確かに、囲まれた状態からの脱出は多くの戦争物語によって描かれる印象的なシーンである。数で押す敵に対して一点を突破して危機を脱することは確かに素晴らしいが、実際にはそのような場面を作らないことが指揮者として必要であることをシェプルスキアはよく理解していた。

 

なにせ、包囲というのは完成すれば降伏を選ぶべき、と言われるほどに脱出が難しいのだ。もちろん相手が音を上げるほどに耐えるか、あるいはその背後を突くような別部隊がいれば話は変わってくるが。

 

そういう視点でシェプルスキアが盤面を見ると、たしかに白色軍によって黒色軍が包囲されているように見えた。

 

「この駒は一つ一つが兵ですわ。
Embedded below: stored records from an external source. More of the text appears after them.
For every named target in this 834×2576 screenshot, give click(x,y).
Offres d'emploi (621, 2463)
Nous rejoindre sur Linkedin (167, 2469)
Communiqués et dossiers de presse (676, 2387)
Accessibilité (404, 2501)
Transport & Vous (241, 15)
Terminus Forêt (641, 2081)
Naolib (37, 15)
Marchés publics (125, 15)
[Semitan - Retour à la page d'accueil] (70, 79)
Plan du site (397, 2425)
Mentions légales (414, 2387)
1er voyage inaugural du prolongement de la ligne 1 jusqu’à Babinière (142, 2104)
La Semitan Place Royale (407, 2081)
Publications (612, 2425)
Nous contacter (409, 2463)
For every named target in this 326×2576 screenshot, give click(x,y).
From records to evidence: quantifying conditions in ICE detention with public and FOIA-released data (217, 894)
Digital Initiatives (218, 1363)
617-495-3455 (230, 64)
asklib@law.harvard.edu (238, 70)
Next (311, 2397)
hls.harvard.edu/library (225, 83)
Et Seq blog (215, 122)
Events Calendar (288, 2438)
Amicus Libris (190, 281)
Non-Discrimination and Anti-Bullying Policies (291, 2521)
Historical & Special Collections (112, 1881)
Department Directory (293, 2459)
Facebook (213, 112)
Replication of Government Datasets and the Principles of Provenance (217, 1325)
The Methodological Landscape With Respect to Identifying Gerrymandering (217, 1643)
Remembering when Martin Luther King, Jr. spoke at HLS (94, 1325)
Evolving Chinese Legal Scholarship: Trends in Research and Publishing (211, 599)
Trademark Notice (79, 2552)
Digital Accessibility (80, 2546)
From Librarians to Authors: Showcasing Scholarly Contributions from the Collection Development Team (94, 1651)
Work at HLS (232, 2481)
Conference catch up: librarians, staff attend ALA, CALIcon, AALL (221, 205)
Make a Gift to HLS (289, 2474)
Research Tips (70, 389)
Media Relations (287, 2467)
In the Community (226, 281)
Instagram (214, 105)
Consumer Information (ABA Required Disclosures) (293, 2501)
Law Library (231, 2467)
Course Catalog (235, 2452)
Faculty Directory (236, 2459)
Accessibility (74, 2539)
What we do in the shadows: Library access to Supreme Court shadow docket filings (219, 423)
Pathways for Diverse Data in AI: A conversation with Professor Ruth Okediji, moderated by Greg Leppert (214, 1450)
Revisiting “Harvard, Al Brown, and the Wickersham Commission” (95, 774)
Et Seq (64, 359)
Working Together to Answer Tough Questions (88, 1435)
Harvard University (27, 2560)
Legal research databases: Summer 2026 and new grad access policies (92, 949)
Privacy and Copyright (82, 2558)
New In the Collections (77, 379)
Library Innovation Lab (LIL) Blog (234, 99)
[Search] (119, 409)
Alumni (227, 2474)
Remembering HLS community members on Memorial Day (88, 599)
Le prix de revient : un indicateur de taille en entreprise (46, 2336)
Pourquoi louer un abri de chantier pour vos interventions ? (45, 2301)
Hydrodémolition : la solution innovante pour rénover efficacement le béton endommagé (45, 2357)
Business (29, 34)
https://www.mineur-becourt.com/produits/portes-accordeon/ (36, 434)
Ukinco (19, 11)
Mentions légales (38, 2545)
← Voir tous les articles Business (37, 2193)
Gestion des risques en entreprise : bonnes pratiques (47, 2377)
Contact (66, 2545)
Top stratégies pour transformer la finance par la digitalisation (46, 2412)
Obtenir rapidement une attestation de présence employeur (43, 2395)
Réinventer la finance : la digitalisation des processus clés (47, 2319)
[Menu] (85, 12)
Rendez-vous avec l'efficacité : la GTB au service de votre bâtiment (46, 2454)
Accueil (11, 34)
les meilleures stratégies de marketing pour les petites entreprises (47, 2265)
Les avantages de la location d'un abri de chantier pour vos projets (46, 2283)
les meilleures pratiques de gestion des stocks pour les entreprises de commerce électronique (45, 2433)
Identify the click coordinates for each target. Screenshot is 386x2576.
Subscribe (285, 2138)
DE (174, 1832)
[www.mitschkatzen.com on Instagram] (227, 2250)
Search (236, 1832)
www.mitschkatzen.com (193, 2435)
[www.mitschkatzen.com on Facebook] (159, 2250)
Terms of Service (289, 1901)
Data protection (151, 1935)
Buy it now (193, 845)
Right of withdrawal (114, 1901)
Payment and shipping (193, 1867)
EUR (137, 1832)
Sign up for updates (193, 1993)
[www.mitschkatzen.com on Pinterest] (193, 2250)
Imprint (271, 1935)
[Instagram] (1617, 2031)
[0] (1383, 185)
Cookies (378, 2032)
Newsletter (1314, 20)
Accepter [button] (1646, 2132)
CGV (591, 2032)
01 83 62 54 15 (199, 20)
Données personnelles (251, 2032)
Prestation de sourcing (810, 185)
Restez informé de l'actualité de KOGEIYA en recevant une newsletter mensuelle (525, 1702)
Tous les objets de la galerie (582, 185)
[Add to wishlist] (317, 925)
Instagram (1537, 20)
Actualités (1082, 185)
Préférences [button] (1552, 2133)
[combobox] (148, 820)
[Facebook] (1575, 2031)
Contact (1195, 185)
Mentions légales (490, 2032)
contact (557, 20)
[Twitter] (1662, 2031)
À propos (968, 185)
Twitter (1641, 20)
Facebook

この真ん中だけが王。しかし、動き方は変わりませんの」

 

「うん」

 

「縦横に動き、相手を挟めば取ることができます」

 

そう言って、テアリアは駒を動かした。

 

「……つまり既に包囲された黒の軍は王を逃がすことが目的で、包囲している白の軍は王を討つことが目的?」

 

「理解が早いですわ……」

 

シェプルスキアは決して愚かではない。そうでなければ形だけとはいえ傭兵団の団長にも領主にもなれないだろう。文字が苦手なだけで、その洞察力や思考速度はテレナにさえ匹敵しうるのだ。まして、それが得意な分野である先を読むようなものであればなおさらである。

 

「どちらのほうがいいでしょうか。この初期配置ですと白の軍と黒の軍でわずかに黒の軍が有利、とされています」

 

「……テアリアさんは、この遊戯が得意なの?」

 

「本気を出した祖母に勝てたことはありませんでしたが、父には勝ちました」

 

「わかった。手加減してもらっていい?黒の軍で脱出してみる」

 

「……わかりました」

 

一瞬だけ、テアリアはわざわざ自分が有利な方を取るシェプルスキアを臆病だと思った。しかし、負けた時の言い訳を断つためではないか、と考えを変えるほどのことが彼女にはできていた。

 

かつて食堂で喉元に優しく当てられたナイフの柄は、彼女にとってきちんと戒めとなっていた。まだ常に使えるわけではなく、気に食わない同級生とは感情的な口論をしてしまうときもあるが、きちんとあの時の感触を思い出すことができれば、テアリアは冷静に、そして油断せずに相手を見極められるようになっていた。